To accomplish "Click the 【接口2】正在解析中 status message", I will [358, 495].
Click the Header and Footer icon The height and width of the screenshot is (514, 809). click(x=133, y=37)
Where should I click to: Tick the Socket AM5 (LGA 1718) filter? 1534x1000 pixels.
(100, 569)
--
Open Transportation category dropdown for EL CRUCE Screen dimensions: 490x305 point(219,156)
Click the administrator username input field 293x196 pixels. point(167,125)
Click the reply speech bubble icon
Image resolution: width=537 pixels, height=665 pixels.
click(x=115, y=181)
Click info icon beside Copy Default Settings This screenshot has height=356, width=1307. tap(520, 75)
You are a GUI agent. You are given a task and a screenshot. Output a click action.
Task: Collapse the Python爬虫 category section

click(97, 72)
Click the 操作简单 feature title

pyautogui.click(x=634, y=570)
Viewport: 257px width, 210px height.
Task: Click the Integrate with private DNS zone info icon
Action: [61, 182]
==
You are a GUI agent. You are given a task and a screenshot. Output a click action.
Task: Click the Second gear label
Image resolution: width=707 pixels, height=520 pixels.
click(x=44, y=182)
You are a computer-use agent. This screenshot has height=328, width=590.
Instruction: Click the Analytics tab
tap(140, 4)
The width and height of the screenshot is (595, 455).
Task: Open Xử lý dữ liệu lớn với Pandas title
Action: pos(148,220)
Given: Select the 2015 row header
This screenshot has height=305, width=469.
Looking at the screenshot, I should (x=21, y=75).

▶ [WHAT YOU NEED TO DO] Find the lines in the records above that hold the word "point", and give only how many there are.

▶ [SOLUTION FOR THIS TASK] 2